In order for Mer to perform his work, he must find a very quiet room – so quiet that nothing worth doing could possibly be happening within a radius of at least fifty feet – and he has to think about absolutely nothing except the task at hand.

No wandering around in his memories of what LaDy LiLaRi bArZyA (he can’t keep doing this; when he’d known her, prior to the magical epiphany that has been Imalian imperial governance, she was simply Lilari, not a lady, not a Barzya, barely even ‘of Setain’) had once been.

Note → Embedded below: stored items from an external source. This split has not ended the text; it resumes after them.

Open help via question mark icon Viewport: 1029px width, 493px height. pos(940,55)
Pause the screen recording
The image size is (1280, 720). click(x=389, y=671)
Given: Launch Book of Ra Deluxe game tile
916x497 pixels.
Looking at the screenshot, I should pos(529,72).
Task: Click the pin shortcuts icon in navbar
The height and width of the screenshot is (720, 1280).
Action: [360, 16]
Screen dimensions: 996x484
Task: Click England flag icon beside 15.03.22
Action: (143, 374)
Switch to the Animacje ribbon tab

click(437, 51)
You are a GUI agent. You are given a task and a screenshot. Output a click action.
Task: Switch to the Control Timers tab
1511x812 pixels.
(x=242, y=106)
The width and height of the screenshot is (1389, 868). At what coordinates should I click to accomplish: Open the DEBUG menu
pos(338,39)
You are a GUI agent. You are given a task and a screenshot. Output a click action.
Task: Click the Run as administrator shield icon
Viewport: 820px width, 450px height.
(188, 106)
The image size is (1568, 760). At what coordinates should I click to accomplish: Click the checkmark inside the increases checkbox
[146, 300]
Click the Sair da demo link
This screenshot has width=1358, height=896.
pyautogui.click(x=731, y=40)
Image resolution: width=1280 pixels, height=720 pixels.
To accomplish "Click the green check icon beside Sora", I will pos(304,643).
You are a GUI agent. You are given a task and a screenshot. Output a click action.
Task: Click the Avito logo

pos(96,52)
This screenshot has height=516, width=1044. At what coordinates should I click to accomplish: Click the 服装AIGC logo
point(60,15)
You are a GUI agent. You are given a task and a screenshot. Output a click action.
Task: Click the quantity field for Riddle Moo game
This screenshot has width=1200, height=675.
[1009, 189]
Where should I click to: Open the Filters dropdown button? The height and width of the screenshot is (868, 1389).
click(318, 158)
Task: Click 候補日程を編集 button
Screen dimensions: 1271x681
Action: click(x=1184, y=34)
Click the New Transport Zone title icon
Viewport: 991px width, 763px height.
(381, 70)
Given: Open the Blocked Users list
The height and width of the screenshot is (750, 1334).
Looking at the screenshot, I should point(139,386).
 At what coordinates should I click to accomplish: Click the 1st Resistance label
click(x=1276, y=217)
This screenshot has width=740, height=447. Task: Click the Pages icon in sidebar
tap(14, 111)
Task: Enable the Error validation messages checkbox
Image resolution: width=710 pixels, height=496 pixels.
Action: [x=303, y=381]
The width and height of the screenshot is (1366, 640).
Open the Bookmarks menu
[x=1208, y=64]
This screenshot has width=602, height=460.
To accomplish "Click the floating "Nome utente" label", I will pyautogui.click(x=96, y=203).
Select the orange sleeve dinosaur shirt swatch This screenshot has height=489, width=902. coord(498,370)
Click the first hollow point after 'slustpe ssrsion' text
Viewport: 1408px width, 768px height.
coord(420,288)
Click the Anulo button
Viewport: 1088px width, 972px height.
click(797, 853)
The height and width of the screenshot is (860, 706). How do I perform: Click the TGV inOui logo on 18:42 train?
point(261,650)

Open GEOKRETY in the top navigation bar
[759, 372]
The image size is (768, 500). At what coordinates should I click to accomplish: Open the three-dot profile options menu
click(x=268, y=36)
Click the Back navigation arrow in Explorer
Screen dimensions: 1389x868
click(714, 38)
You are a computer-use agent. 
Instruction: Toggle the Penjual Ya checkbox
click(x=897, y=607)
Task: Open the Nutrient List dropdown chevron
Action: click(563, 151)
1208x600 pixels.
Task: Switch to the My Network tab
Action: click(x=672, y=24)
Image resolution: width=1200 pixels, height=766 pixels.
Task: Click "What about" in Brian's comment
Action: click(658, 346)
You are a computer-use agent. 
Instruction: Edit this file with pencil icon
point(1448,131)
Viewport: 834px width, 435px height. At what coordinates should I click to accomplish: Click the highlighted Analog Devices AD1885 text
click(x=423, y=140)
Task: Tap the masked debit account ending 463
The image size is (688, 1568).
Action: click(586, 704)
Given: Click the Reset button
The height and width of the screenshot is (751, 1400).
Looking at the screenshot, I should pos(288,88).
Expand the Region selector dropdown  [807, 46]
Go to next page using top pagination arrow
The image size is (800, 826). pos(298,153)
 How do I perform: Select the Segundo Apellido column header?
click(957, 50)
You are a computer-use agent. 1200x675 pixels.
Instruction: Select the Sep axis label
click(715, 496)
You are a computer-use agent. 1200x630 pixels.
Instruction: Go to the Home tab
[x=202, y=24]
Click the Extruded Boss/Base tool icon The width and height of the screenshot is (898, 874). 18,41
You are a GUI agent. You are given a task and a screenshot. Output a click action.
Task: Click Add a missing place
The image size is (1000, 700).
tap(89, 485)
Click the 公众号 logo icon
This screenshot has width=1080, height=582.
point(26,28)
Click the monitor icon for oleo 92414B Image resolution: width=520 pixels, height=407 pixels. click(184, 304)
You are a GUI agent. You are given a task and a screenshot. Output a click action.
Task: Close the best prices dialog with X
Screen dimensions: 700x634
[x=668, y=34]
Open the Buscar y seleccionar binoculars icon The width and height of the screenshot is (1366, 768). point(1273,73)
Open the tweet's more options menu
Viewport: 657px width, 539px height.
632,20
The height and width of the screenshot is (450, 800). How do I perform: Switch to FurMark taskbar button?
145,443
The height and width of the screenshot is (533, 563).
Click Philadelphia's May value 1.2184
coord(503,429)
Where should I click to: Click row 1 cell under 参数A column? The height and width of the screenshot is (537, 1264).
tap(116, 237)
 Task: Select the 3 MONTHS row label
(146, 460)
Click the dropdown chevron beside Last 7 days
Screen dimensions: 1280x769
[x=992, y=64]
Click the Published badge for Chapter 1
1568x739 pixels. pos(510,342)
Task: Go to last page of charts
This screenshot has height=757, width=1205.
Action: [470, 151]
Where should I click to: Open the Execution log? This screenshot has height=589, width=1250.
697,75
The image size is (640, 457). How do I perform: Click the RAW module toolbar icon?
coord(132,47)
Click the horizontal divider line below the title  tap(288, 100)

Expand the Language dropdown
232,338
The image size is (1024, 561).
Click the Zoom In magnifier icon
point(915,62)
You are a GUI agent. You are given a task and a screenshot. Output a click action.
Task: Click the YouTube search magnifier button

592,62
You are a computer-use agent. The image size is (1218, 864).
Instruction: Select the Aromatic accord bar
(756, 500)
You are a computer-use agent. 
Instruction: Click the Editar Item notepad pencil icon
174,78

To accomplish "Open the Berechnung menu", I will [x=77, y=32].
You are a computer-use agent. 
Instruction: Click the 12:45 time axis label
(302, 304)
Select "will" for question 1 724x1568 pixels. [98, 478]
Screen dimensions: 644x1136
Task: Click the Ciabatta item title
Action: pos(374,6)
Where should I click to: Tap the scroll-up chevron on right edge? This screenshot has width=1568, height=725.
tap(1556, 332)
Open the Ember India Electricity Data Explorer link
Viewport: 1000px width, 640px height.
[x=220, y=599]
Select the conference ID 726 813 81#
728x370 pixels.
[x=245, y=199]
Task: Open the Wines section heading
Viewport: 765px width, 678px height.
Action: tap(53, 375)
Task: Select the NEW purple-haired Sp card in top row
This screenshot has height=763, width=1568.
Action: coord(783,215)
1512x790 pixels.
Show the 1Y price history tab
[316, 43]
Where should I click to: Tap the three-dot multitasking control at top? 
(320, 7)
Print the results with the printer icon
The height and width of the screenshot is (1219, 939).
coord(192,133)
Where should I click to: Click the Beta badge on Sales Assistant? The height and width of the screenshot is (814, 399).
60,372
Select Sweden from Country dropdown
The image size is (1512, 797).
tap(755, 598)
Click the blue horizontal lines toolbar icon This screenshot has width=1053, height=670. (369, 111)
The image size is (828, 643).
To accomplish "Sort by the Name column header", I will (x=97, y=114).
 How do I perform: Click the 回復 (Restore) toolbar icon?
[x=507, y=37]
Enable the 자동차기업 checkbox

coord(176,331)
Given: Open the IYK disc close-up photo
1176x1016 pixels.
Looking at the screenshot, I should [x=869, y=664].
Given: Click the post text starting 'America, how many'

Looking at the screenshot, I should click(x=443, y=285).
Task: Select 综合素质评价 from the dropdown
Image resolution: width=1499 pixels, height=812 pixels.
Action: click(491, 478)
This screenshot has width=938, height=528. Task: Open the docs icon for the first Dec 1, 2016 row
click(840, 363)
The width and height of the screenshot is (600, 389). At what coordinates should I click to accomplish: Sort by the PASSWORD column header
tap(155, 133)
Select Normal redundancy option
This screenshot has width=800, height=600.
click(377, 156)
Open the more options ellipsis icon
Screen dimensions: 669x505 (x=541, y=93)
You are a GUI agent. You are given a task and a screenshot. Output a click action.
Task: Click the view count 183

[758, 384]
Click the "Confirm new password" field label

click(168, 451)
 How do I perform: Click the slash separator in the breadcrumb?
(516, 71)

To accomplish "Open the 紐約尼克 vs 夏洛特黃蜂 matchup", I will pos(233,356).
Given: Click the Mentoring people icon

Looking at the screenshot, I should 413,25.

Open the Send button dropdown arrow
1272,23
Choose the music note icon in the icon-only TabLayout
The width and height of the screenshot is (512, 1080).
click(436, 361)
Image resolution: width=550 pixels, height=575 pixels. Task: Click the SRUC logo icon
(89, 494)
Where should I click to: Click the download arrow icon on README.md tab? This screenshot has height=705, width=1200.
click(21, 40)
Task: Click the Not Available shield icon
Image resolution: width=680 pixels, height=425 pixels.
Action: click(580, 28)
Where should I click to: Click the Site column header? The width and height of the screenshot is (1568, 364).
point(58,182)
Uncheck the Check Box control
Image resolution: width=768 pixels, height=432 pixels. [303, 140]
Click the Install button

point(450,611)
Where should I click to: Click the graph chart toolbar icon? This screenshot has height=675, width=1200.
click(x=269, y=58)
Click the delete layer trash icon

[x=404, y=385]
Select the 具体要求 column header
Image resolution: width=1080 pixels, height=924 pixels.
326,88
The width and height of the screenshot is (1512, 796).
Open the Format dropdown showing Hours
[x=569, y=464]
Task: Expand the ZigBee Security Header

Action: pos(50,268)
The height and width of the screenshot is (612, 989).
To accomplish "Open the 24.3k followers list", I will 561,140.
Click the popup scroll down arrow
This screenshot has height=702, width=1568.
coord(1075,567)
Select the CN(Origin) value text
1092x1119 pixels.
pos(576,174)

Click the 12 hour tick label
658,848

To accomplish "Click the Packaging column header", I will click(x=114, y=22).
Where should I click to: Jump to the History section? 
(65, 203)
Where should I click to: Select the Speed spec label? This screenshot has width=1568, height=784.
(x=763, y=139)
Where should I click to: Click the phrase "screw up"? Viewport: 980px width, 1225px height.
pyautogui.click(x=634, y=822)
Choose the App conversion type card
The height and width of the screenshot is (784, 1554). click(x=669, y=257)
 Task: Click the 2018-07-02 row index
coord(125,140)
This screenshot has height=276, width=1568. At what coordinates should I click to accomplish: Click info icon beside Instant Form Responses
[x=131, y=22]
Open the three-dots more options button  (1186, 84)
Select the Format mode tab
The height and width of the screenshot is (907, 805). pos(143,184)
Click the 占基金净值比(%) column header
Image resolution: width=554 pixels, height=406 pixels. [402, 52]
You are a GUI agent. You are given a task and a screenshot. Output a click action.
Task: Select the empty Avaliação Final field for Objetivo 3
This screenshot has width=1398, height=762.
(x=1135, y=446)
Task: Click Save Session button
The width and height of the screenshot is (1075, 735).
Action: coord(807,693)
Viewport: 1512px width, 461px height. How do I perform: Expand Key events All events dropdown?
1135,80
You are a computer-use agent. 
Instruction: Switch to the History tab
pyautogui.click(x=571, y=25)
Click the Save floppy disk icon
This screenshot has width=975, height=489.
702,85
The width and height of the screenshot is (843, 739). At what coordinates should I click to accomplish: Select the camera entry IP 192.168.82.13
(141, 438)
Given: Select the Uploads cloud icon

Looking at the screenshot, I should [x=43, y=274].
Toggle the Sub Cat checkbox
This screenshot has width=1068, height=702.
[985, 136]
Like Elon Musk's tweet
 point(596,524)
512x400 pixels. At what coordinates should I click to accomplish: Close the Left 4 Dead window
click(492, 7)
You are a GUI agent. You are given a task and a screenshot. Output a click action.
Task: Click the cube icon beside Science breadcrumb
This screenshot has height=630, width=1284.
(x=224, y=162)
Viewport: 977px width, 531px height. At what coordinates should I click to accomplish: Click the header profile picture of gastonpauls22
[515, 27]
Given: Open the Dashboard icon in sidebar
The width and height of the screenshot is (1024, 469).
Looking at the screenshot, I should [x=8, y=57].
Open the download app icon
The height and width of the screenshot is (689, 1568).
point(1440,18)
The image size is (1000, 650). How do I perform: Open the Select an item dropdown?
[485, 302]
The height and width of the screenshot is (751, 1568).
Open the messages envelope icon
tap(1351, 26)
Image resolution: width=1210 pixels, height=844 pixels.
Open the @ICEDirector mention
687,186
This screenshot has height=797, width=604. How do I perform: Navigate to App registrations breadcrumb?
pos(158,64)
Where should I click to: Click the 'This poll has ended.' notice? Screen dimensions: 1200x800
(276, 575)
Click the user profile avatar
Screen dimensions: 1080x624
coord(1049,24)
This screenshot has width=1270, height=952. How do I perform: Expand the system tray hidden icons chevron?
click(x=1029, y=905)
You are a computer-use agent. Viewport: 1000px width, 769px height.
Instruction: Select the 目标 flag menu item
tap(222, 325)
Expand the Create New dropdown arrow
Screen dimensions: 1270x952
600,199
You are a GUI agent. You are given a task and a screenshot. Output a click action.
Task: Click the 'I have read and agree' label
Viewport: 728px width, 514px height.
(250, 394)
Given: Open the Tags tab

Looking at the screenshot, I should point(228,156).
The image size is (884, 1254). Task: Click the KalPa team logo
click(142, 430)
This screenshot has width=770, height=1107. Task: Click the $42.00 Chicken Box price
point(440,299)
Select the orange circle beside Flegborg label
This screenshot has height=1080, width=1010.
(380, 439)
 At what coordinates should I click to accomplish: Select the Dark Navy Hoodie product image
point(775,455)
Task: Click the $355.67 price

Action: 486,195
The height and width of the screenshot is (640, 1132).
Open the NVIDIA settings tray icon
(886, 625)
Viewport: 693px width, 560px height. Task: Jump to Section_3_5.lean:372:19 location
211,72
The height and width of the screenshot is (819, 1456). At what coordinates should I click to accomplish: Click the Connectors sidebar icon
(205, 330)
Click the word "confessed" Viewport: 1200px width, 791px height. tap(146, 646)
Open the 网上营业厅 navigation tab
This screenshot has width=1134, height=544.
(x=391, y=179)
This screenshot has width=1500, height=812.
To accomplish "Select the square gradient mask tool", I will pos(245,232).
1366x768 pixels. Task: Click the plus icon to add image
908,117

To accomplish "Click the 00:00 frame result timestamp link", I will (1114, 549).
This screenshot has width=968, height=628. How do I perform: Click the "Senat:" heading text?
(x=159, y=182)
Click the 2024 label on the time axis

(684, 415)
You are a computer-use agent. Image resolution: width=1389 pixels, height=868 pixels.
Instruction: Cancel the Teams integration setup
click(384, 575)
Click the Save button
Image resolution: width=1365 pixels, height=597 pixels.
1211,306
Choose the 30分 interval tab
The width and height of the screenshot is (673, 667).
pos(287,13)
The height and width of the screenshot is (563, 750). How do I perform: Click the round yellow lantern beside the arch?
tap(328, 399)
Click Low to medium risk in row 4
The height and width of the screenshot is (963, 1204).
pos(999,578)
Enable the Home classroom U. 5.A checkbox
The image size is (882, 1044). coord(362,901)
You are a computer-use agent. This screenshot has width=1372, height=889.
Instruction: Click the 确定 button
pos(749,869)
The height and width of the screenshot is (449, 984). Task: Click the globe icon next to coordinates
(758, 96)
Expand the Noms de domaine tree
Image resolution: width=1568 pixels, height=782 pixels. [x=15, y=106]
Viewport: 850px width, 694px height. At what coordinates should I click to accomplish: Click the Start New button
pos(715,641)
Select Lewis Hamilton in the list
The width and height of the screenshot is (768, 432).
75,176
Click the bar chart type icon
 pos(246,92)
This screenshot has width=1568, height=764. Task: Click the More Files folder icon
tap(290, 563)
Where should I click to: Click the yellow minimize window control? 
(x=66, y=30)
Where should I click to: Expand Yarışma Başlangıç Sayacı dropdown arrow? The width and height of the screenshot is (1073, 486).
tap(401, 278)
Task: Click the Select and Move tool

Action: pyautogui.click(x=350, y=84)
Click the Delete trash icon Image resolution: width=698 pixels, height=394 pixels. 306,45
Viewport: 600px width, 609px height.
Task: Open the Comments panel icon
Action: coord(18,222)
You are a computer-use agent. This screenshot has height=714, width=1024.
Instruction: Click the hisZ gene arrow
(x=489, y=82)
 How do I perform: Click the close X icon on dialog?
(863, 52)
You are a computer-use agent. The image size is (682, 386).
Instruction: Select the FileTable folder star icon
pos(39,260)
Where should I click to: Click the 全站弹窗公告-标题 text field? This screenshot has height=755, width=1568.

The efficacy of scribal magic depends, necessarily, on clarity of purpose – that is, single-mindedness to the point of forgetting even to breathe.

Survival is not always a given. It is barely, truth be told, a necessity. Scribes fall down dead all the time.

Not that he’s going to say any of that to Lilari.

Even after Mer, through a yawn, catches a hissing tone of danger from the drawing room when he arrives, concealed by the servants’ entrance, to deliver the nightly spells; even after he clears his mind as best he can from the dankness of the hidden corridor and scribbles the Imalian word for ‘explosion’ onto a slip of parchment; even after he slides the spell into the room, resulting in a very loud bang, a great deal of property damage, a dead intruder, and a very stunned Lilari – who says only “Mer?” in a barely audible croak that spiritually resembles Mer’s interior echoing of LLLLAAAADDDYYY LLLIIIILLLAAAARRRIIIII BBBBAAARRRRZZZYYAAA – even then, Mer still can’t think of a better explanation for his actions than a lie.

Which is somewhere between cowardice and coping mechanism.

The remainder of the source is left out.